_Source data_.
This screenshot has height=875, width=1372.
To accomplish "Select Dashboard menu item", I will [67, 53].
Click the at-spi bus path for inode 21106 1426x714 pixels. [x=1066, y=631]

--

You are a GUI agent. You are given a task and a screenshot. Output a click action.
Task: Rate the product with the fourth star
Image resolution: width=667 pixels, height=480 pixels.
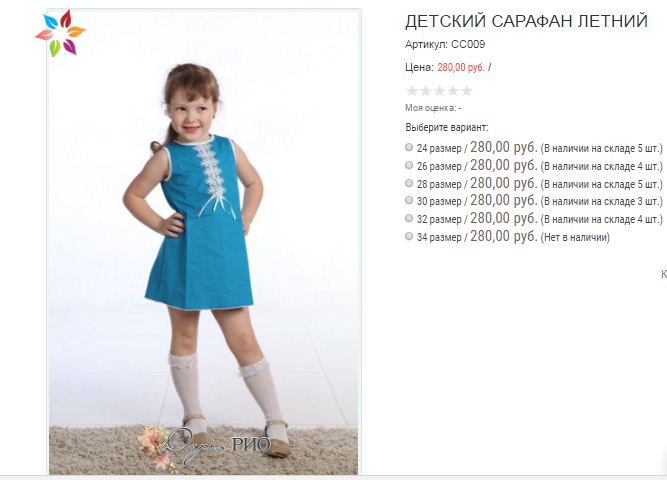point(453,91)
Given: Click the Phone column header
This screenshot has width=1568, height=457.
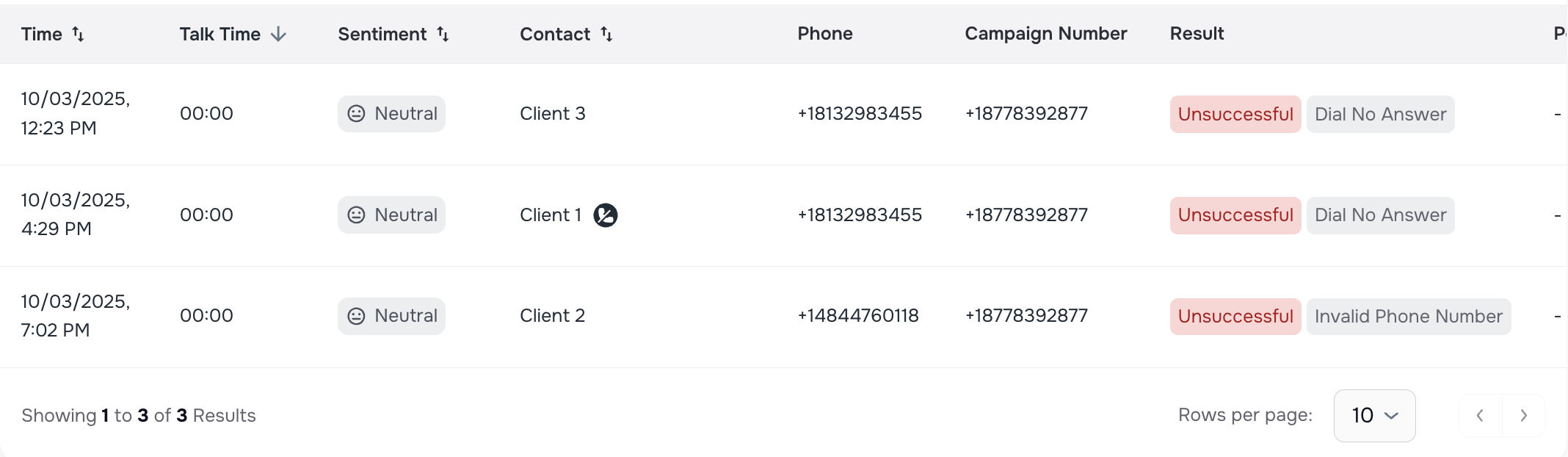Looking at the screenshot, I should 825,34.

_Exercise requirements_. Copy the records above exactly, beginning at the line that contains "This screenshot has height=875, width=1372." and stopping after the line that contains "Click the at-spi".

_Exercise solution_.
This screenshot has height=875, width=1372.
To accomplish "Select Dashboard menu item", I will [67, 53].
Click the at-spi bus path for inode 21106 1426x714 pixels. [x=1066, y=631]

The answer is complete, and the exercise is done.